We are used to writing on these pages about Microsoft breakthrough’s in voice and speech recognition. For example, earlier this month we discussed a Microsoft tech that can better understand human speech patterns for improved AI conversations. However, Microsoft’s rival Google is also a leader in voice recognition technology.

To prove that, the company has discussed a new research project that isolates the voice of a single person in a video, even when the voice is in a crowd or marred by background noise. Using deep learning intelligence, a model computationally produces a video in which some speech is enhanced.

Using audio and visual signals from speakers, the model can detect mouth movement. By doing this, Google can replicate the ability of humans to focus on a single sound even if there are others in the environment.

Google announced its breakthrough in a blog post today. The company says researchers used 100,000 high-quality videos from YouTube and compiled 2,000 hours of video of people speaking to the camera with no audio distractions.

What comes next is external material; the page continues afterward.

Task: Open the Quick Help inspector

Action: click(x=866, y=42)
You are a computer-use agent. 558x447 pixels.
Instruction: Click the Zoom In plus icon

“Using this data, we were able to train a multi-stream convolutional neural network-based model to split the synthetic cocktail mixture into separate audio streams for each speaker in the video. The input to the network are visual features extracted from the face thumbnails of detected speakers in each frame, and a spectrogram representation of the video’s soundtrack.

During training, the network learns (separate) encodings for the visual and auditory signals, then it fuses them together to form a joint audio-visual representation. With that joint representation, the network learns to output a time-frequency mask for each speaker.”


With the results, Google could create “synthetic cocktail parties” to train the AI into splitting and separating audio from each speaker in the audio clutter. Users would just have to select a face in the video and be able to hear directly what they are saying.

“We believe this capability can have a wide range of applications, from speech enhancement and recognition in videos, through video conferencing, to improved hearing aids, especially in situations where there are multiple people speaking.”